For those that may not know, QWERTY is a keyboard layout. Its name comes from the order of the top left letter row of the keyboard — Q-W-E-R-T-Y. This layout was created by Christopher Latham Sholes, a newspaper editor and printer from Kenosha, WI. 

I took typing classes in high school. My guidance counselor recommended it. Although I didn't realize it at the time, it would come in very handy throughout my career. 

When I started working as an aircraft mechanic, pretty much everything was paper-based. Who knows how many trees were felled to provide the paper that was used for the bookshelves full of maintenance manuals, wiring diagrams, illustrated parts catalogs and other references that sat on the bookshelves in our shop and on the hangar floor. We would keep up with tasks on printed work instructions — initialing and signing them as required to show work progress. Filing cabinets would house all of our archived documents.

As I moved up the career ladder, I found myself using a computer more and more.

Today, you can't get away from using a keyboard. At work, most maintenance shops use some form of computer-based system. Computers are used for everything from looking up tasks in maintenance manuals, tracking maintenance due items, AD searches, etc. QWERTY has also saturated our personal lives. Are you texting on your smart phone? The letters are arranged in QWERTY. Looking up what movie to watch next on your smart TV? Chances are it's laid out in QWERTY.

40 years ago, employees could get by without needing typing or keyboarding skills. A person could "hunt and peck" keys using his or her index fingers to get by. 

These days, keyboarding skills are pretty much essential — especially for those in management or leadership positions.

If you want to ditch your hunt and peck "typing" and learn how to actually type, there are endless free resources available to help you out. As with any skill, it just takes time. You can't expect to master keyboarding overnight.

_ _ _ _

#### Required tasks
1. Answer these questions about the keyboarding essay:
(a) Who created the QWERTY layout?
(b) Who recommended that the writer take typing classes in high school?
(c) Where were archived documents kept when the writer started as an aircraft mechanic?
2. Rewrite the listing as a numbered list, starting at its first line and ending at the line containing "July [519, 466]". Omit blank lines.
The listing below comes from a separate source and has no connection to the keyboarding essay.

#### Given records
_ _ _ _

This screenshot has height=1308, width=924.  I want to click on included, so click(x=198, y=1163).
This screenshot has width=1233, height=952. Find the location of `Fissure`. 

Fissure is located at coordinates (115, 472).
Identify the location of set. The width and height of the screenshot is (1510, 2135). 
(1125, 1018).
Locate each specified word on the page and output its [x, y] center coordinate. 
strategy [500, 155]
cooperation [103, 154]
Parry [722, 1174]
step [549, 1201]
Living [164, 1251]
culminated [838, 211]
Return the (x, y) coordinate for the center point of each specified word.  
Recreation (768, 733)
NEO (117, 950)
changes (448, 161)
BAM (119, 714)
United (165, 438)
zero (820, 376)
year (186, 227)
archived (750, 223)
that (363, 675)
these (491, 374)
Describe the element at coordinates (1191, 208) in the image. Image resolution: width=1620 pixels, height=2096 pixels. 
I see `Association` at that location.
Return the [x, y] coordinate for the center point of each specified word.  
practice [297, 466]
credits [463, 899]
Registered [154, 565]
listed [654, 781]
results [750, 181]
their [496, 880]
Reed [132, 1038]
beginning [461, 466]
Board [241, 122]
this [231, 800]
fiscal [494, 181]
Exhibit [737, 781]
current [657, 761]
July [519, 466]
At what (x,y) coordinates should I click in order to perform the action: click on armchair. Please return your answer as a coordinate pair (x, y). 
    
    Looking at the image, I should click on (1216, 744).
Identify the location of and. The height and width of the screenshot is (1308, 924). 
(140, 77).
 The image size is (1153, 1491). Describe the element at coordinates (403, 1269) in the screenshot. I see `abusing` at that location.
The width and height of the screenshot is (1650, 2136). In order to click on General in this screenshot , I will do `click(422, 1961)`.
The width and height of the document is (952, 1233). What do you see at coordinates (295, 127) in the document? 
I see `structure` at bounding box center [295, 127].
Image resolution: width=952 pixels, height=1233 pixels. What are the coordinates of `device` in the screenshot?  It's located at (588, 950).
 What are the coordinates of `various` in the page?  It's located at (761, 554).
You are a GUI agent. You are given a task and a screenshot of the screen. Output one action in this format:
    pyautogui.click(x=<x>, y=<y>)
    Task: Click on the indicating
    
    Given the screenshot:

_ _ _ _

#### Answer set
1.
(a) Christopher Latham Sholes, a newspaper editor and printer from Kenosha, WI.
(b) The writer's guidance counselor.
(c) In filing cabinets.

2.
1. This screenshot has height=1308, width=924.  I want to click on included, so click(x=198, y=1163).
2. This screenshot has width=1233, height=952. Find the location of `Fissure`. 
3. Fissure is located at coordinates (115, 472).
4. Identify the location of set. The width and height of the screenshot is (1510, 2135). 
5. (1125, 1018).
6. Locate each specified word on the page and output its [x, y] center coordinate. 
7. strategy [500, 155]
8. cooperation [103, 154]
9. Parry [722, 1174]
10. step [549, 1201]
11. Living [164, 1251]
12. culminated [838, 211]
13. Return the (x, y) coordinate for the center point of each specified word.  
14. Recreation (768, 733)
15. NEO (117, 950)
16. changes (448, 161)
17. BAM (119, 714)
18. United (165, 438)
19. zero (820, 376)
20. year (186, 227)
21. archived (750, 223)
22. that (363, 675)
23. these (491, 374)
24. Describe the element at coordinates (1191, 208) in the image. Image resolution: width=1620 pixels, height=2096 pixels. 
25. I see `Association` at that location.
26. Return the [x, y] coordinate for the center point of each specified word.  
27. practice [297, 466]
28. credits [463, 899]
29. Registered [154, 565]
30. listed [654, 781]
31. results [750, 181]
32. their [496, 880]
33. Reed [132, 1038]
34. beginning [461, 466]
35. Board [241, 122]
36. this [231, 800]
37. fiscal [494, 181]
38. Exhibit [737, 781]
39. current [657, 761]
40. July [519, 466]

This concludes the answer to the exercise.